Na suposta tentativa de amenizar o impacto econômico gerado a partir da pandemia da Covid-19, a lei visa destinar investimento do setor público para o setor privado, ainda que seja de microempresas ou empresas de pequeno porte. Nesse aspecto, a lógica aplicada pela lei, em vez de se opor ao caráter mercadológico da arte e da cultura, acaba por reforçá-lo. O processo de privatização, nesse caso, também deveria ser combatido, na medida em que é o responsável por levar ao agravamento da pauperização de grande parte dos artistas e trabalhadores autônomos que vivem como prestadores de serviços.

A reivindicação da lei, portanto, deveria ir na contramão da lógica privatista da cultura e da arte para que os equipamentos culturais e pontos de cultura pudessem ser estatizados e seus antigos proprietários pudessem se tornar trabalhadores assalariados registrados, servidores públicos, e o dinheiro pudesse servir aos interesses públicos, atendo às necessidades do conjunto dos trabalhadores.

Entradas de dados coletados

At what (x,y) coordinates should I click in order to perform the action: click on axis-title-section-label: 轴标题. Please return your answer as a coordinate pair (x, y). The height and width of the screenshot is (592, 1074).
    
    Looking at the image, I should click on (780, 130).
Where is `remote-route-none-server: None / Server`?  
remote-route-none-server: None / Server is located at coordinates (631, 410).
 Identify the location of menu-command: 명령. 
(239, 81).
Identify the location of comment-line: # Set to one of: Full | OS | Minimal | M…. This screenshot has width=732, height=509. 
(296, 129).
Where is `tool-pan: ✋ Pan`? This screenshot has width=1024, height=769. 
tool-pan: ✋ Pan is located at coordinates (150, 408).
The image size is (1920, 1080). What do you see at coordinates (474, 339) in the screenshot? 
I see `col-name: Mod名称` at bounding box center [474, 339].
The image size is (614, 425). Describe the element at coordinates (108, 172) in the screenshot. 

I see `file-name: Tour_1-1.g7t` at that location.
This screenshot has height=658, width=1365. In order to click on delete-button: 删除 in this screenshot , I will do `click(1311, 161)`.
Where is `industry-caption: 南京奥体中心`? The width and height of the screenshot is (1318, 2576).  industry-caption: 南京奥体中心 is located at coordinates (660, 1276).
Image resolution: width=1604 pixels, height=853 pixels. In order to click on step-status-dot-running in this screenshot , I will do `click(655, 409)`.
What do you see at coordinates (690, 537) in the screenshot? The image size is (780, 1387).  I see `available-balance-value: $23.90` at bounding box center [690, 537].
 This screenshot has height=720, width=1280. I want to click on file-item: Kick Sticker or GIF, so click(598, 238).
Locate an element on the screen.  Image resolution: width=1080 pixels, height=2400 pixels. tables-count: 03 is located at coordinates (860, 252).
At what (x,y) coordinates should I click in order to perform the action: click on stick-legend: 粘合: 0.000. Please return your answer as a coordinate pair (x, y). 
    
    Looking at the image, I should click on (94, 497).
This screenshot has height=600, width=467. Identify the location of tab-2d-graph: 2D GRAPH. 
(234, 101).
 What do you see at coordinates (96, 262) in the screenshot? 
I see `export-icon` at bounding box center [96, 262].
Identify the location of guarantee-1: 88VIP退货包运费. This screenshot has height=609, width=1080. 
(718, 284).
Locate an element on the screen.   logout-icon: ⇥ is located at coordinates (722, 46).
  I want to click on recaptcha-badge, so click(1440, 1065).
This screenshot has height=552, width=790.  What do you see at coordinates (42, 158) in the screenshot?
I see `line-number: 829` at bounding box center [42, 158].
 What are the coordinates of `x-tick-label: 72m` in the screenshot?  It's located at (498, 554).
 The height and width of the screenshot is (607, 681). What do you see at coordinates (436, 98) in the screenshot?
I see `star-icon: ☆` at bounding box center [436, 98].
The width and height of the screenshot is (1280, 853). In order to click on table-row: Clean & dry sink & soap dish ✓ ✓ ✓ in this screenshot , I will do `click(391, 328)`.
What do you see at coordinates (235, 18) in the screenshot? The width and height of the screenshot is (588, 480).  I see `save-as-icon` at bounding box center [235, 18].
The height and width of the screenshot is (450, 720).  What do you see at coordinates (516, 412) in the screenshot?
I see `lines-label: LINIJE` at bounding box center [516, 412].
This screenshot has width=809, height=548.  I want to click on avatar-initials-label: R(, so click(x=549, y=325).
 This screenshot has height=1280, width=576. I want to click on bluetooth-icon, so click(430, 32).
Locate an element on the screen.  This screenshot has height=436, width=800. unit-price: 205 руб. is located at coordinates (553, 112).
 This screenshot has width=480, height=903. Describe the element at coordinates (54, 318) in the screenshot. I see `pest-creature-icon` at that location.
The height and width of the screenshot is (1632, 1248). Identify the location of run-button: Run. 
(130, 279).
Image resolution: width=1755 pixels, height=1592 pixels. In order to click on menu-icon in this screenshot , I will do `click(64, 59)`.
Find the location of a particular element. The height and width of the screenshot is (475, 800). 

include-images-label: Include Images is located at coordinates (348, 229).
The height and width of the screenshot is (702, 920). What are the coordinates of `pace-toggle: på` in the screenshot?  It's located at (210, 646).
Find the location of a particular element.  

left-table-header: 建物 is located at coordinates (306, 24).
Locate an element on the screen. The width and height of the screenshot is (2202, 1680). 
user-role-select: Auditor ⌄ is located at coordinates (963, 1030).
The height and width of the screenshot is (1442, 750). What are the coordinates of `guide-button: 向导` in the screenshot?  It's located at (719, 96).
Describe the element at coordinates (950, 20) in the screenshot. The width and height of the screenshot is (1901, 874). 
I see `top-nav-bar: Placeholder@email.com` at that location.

• [Exercício] Reproduza, do trecho sobre a lei voltada à cultura durante a pandemia, a parte que começa em "A reivindicação da" e segue até "conjunto dos trabalhadores.".

• [Resposta escrita]
A reivindicação da lei, portanto, deveria ir na contramão da lógica privatista da cultura e da arte para que os equipamentos culturais e pontos de cultura pudessem ser estatizados e seus antigos proprietários pudessem se tornar trabalhadores assalariados registrados, servidores públicos, e o dinheiro pudesse servir aos interesses públicos, atendo às necessidades do conjunto dos trabalhadores.